What you will do:
1 > Transcribe the passage of the Amazon ML article starting at "The binary classification" and ending at "Precision and Recall.".
2 > Translate this sentence from the Amazon ML article into Spanish: "The binary classification model actually produces a score between 0 and 1, instead of giving me a truly binary response."

Article:
## begin

Here is the resulting recipe that I used to build the model. (I replaced the default recipe in the Create ML Model wizard.)


  "groups": {
    "NUMERIC_VARS_NORM": "group('Intl_Charge','Night_Calls','Day_Calls','Eve_Calls','Eve_Mins','Intl_Mins','VMail_Message','Intl_Calls','Day_Mins','Night_Mins','Day_Charge','Night_Charge','Eve_Charge','Account_Length')"
  "assignments": {},
  "outputs": [

For recipe syntax, see the Amazon ML documentation.

Model evaluation

After training the model, Amazon ML automatically evaluates it. Remember that 30% of the data was set aside to form the testing dataset, which wasn’t examined during training. Amazon ML runs the model against the testing dataset and compares known values of the Churn? attribute for this testing dataset with those predicted by the model. The result of the evaluation consists of the distribution of model predictions over the testing dataset. It summarizes the evaluation with four important statistics relative to the total number of predictions: the percentage of true negatives (TN), true positives (TP), false negatives (FN), and false positives (FP). These stats are often presented in the form of a , as follows.


The binary classification model actually produces a score between 0 and 1, instead of giving me a truly binary response. This gives me a chance to further tune predictions by selecting a threshold, or a cutoff score, that the service will use to give me the final prediction. By default, this threshold is set at 0.5. The Amazon ML console allows you to interactively change the threshold by showing you how a given setting affects the four statistics.

The sum of false positive and false negative percentages gives us the total error percentage; in other words, the percentage of records of the testing dataset for which the model made a prediction mistake. The console also shows this combined error statistic, along with other ways to look at the same basic information, such as Precision and Recall.

As I move the slider to find the best threshold, all of the statistics change dynamically. Naturally, my first thought is to find the cutoff value that minimizes the percentage of errors my model produces. As I drag the slider, I note that the lowest error percentage I can get is 14.5% (8.9% false negatives + 5.6% false positives), when the cutoff is set to 0.3:


At first, the result appears to be disappointing. (If the meaning of the chart is not quite clear, see AWS documentation for Binary Model Insights. Remember that I started with a distribution of the target attribute of 14.49% of customers who churn. Put differently, if I don’t use Amazon ML and simply assume that no customer is ever going to churn, I would be wrong by roughly the same percentage!

## end

Data lines:
## begin

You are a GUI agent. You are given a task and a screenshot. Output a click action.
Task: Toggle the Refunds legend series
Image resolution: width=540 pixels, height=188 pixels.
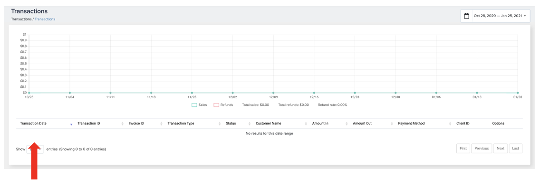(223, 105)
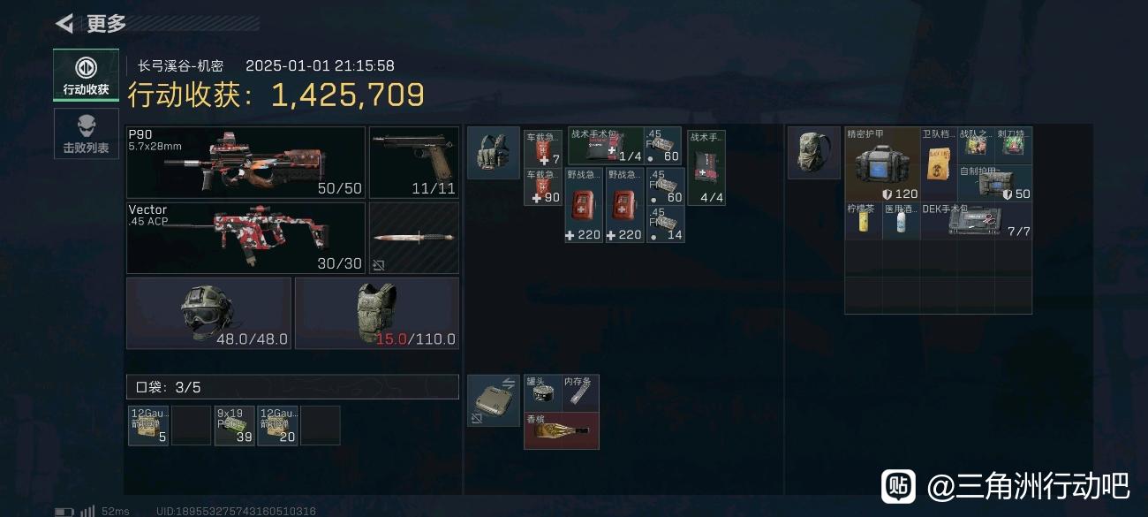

## end

Answers to the tasks:
1 >
The binary classification model actually produces a score between 0 and 1, instead of giving me a truly binary response. This gives me a chance to further tune predictions by selecting a threshold, or a cutoff score, that the service will use to give me the final prediction. By default, this threshold is set at 0.5. The Amazon ML console allows you to interactively change the threshold by showing you how a given setting affects the four statistics.

The sum of false positive and false negative percentages gives us the total error percentage; in other words, the percentage of records of the testing dataset for which the model made a prediction mistake. The console also shows this combined error statistic, along with other ways to look at the same basic information, such as Precision and Recall.

2 > El modelo de clasificación binaria en realidad produce una puntuación entre 0 y 1, en lugar de darme una respuesta verdaderamente binaria.